Following clock trimming, the resulting files (.clock_UMI.R1.fq(.gz) and .clock_UMI.R2.fq(.gz)) should be adapter- and quality-trimmed with a second Trim Galore run. Even though the data is technically RRBS, it doesn't require the --rrbs option. Instead the reads need to be trimmed by 15 bp from their 3' end to get rid of potential UMI and fixed sequences. For a single sample:

Terminal window
trim_galore --paired --three_prime_clip_R1 15 --three_prime_clip_R2 15 sample.clock_UMI.R1.fq.gz sample.clock_UMI.R2.fq.gz

For multiple samples, --paired requires input files in pairwise (R1, R2, R1, R2, …) order. Don't use *R1.fq.gz *R2.fq.gz globs which produce all-R1s-then-all-R2s. Either invoke once per sample, or interleave explicitly.

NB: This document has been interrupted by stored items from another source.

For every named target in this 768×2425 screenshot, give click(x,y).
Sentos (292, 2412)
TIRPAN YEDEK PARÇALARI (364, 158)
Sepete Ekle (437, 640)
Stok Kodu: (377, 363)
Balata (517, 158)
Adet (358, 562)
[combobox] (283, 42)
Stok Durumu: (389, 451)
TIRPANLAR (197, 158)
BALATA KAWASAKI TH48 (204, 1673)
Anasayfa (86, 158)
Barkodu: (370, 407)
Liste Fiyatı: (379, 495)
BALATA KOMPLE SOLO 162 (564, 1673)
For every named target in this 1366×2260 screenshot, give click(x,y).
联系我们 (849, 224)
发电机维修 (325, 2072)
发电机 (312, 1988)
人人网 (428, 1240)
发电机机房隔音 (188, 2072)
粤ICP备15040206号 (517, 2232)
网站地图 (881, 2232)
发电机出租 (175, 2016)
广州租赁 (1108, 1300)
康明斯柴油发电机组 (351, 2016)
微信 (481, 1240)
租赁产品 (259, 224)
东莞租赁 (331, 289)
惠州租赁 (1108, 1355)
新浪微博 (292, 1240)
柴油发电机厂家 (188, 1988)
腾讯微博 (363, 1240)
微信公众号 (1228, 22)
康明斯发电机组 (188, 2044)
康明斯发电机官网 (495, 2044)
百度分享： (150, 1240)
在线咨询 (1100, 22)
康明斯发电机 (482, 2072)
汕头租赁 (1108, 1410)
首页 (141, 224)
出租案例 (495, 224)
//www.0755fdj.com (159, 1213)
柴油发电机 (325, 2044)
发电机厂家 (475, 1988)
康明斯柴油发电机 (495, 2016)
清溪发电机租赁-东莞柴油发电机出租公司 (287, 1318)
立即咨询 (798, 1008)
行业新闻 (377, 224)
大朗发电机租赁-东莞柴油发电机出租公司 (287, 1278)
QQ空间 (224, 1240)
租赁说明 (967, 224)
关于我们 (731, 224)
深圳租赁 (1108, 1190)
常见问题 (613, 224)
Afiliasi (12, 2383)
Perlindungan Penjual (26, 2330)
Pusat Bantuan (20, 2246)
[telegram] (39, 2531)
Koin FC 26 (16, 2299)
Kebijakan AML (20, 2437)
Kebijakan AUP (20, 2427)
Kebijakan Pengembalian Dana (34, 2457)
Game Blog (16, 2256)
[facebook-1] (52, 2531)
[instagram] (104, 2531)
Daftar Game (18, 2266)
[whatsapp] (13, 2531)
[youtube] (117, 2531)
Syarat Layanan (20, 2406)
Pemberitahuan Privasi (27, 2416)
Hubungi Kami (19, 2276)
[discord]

Following this, reads should be aligned with Bismark and deduplicated with UmiBam in --dual_index mode (see here: https://github.com/FelixKrueger/Umi-Grinder). UmiBam recognises the UMIs within this pattern: R1:(ATCTAGTT):R2:(CAATTTTG): as UMI R1 = ATCTAGTT and UMI R2 = CAATTTTG.

Since v2.1.0-beta.4, --clock itself also accepts any even number of inputs as consecutive R1/R2 pairs (rather than only "exactly 2 files"):

Terminal window
trim_galore --clock A_R1.fq.gz A_R2.fq.gz B_R1.fq.gz B_R2.fq.gz

Each pair gets a header (=== Clock pair N of M ===) and the same output-collision pre-flight that --paired runs.